PROMPT: Continue the Rhode Island Supreme Court opinion in McVeigh v. McCullough, starting after its last sentence.

QUOTED PASSAGE:
McVeigh v. McCullough
Decision Date | 25 June 1963 |
Docket Number | Nos. 10503 and 10504,s. 10503 and 10504 |
Citation | 96 R.I. 412,192 A.2d 437 |
Parties | Rose E. McVEIGH v. Samuel G. McGULLOUGH et al. James C. McVEIGH v. Samuel G. McCULLOUGH et al. Ex. |
Court | Rhode Island Supreme Court |
James J. McAleer, Joseph V. Cavanagh, Providence, for plaintiffs.
Gunning & LaFazia, Bruce M. Selya, Raymond A. LaFazia, Albert B. West, Providence, for defendants.
These are two actions of trespass on the case for negligence brought respectively by Rose E. McVeigh to recover for personal injuries resulting from a fall on the floor of a retail market store owned and operated by the defendants in Narragansett, and by her husband James C. McVeigh to recover consequential damages suffered by reason of such injuries to his wife. Both cases were tried together in the superior court before a jury which returned a verdict for the wife in the sum of $7,000 and for the husband in the sum of $3,000.

GIVEN MATERIAL:

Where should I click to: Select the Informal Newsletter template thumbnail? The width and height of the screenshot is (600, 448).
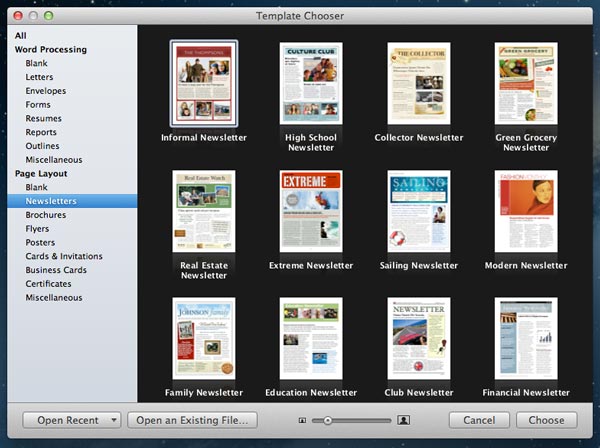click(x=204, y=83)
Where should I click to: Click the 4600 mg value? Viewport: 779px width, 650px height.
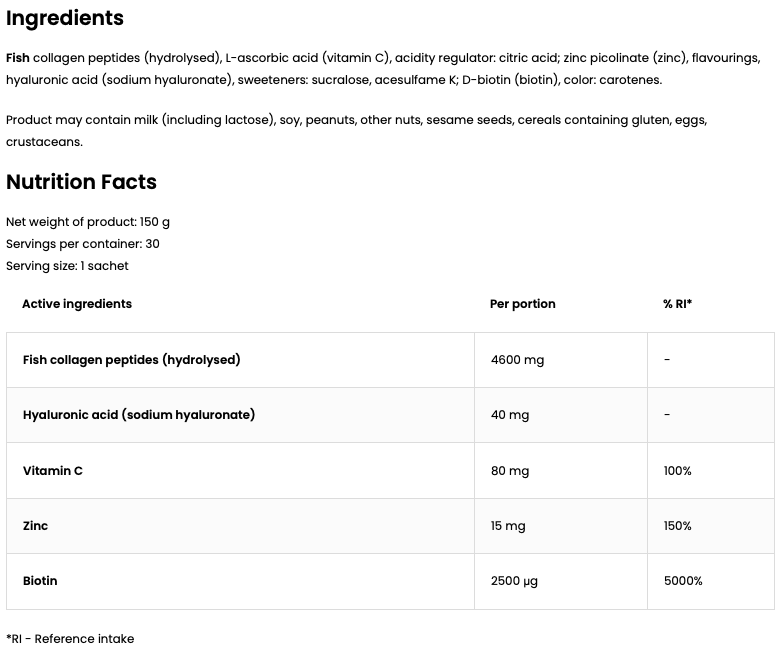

EXERCISE RESPONSE:
The defendants filed a motion for a new trial in each case and each motion was denied. Their exceptions to the denials of their motions for directed verdicts and for new trials, to certain adverse rulings on evidence, to other rulings of the trial justice during the trial and to a portion of the charge to the jury are urged before us. Other exceptions taken by them and forming a part of their bills of exceptions not having been briefed or argued are deemed to be waived. Since the liability in both cases depends upon the liability in the wife's case, our reference hereinafter to the plaintiff will refer to Rose McVeigh.
The undisputed testimony is that at about 11 a. m. on July 14, 1960 plaintiff fell as she stepped across the threshold of defendants' store to which she had gone for the first time that morning to make some purchases.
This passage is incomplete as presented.